La sociedad coexiste con el individuo, así como con el medio natural-tecnológico en el que cada sujeto desarrolla su vida. Pensar adecuadamente la libertad supone hacerlo desde esta realidad, y no tergiversar los términos de la reflexión planteando fronteras y escisiones allí donde no las hay. Todas las sociedades han vivido y viven ordenadas, organizadas, estructuradas. La historia no separa el período ordenado de los Estados del caótico de las sociedades sin Estado. Todas las sociedades, todos los individuos han vivido siempre en comunidades ordenadas. Lo que no quiere decir que éstas se hayan mantenido estables e inamovibles, porque todas, a pesar de los antropólogos eurocentristas, han evolucionado, ya sea por causas intrínsecas o por influencia de su entorno. No ha sido la sociedad occidental la única que ha evolucionado o progresado, ni el capitalismo la única fuerza que ha influido sobre el resto de la humanidad arcaica.

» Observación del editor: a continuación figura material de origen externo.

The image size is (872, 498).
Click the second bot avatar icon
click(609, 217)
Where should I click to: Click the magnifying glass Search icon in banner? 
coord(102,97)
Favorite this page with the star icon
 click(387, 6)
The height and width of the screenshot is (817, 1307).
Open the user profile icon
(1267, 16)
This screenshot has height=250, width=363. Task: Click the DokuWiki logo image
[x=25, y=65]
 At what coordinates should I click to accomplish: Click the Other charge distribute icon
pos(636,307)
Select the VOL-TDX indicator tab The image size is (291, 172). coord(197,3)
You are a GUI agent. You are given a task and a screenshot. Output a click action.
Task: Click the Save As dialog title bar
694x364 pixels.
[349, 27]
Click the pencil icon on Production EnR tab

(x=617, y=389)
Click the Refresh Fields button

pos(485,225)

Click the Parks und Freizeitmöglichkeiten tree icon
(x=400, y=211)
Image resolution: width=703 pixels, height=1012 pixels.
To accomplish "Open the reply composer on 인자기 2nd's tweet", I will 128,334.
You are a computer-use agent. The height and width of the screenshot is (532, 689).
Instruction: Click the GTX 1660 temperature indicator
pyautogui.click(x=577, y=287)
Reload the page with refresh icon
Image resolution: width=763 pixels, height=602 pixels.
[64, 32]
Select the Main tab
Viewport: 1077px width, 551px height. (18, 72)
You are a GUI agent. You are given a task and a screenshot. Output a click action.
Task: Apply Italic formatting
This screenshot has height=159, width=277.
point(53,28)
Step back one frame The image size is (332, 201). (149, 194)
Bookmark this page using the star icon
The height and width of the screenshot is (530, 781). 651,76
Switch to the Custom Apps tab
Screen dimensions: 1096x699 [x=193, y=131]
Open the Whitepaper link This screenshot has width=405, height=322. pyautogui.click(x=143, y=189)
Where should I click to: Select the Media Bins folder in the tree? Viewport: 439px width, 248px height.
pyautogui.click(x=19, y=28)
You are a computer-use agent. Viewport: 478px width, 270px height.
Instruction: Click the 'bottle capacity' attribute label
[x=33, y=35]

El orden, y por tanto, la distribución esperable de la libertad en cada sociedad, siempre ha estado organizada, los seres humanos, con independencia de los Estados, siempre han establecido normas, siempre han construido organizaciones que han aportado seguridad, bienestar y libertad. Por principio, no existe una oposición entre orden y libertad, porque siempre los seres humanos hemos utilizado nuestra libertad para fabricar sociedades, para establecer normas. El que algunas personas aspiremos al máximo de libertad, a hacer lo que nos dé la gana, no significa que eso únicamente sea posible en el caos y el desorden, sino todo lo contrario, porque la libertad sólo se puede ejercer al máximo de su potencial cuando la utilizamos para organizarnos socialmente con esa misma aspiración a la libertad. La anarquía, como siempre han defendido sus más preclaros representantes, constituye la más alta expresión del orden.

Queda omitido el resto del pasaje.